Севастийский епископ Евстафий проповедовал, что состоящим в браке недопустимо надеяться на спасение у Бога114. Последователи Евстафия в домах женатых людей не молились, не причащались, не общались с женатым духовенством, постились по воскресеньям, осуждали людей имеющих деньги и полностью не раздавших их, считая спасение при наличии денег не возможным.
В середине II в. в Малой Азии проповедовал Монтан, в прошлом жрец фригийской богини Кибелы. Монтанисты верили в скорое наступление Второго Пришествия и Страшного суда, которые ожидались в малоазийском городке Пепузе. Сторонники Монтана шли в Пепузу, чтобы стать свидетелями этого великого события, проповедовали аскетизм, запрет повторных браков, мученичество во имя веры.

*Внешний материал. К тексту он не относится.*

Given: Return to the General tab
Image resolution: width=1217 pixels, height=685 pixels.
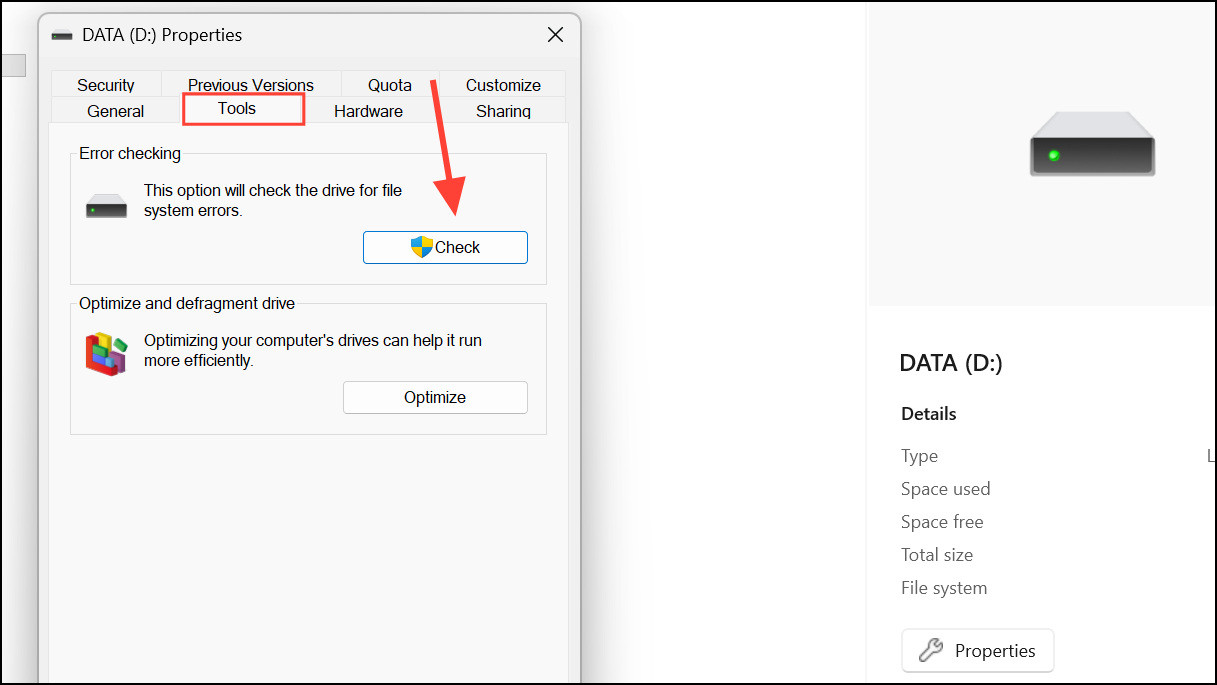Looking at the screenshot, I should [x=115, y=111].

Воздержание и предельное самоограничение характеризует манихеев — последователей жившего в III в. иранского проповедника и религиозного реформатора Мани, трактовавшего вселенную как поле космического противостояния двух сил — света и тьмы/мрака, которая называется также материей. Манихеи воздерживались от всяких чувственных удовольствий, подчинялись строгим запретам употребления нечистого в пищу (мяса, вина). Посты занимали 1/4 часть года, соблюдались в воскресенье, понедельник и другие дни115.
По другому, трактует рассматриваемую нами проблемы монах Пелагий, учивший в начале IV в. Попав в Рим, Пелагий был поражен всеобщей нравственной распущенностью, которая оправдывалась немощью человеческой природы перед силой греха. Считая это опасным заблуждением, Пелагий выступил с утверждением «что неодолимого греха не бывает: если это дело необходимости, то это не грех, если же дело воли, то его можно избегнуть»116. Учение Пелагия затрагивало проблему первородного греха, а также средства и пути спасения. Вопрос о том, может ли человек быть безгрешным в силу лишь своей свободной воли, или по благодати Божией и как соотносятся эти сущности в деле спасения — одна из значимых проблем пелагианства. Это — специальная тема, заслуживающая отдельного рассмотрения. Исходная же точка пелагианского учения связана с конфликтом нормативного Должного и природы вещей.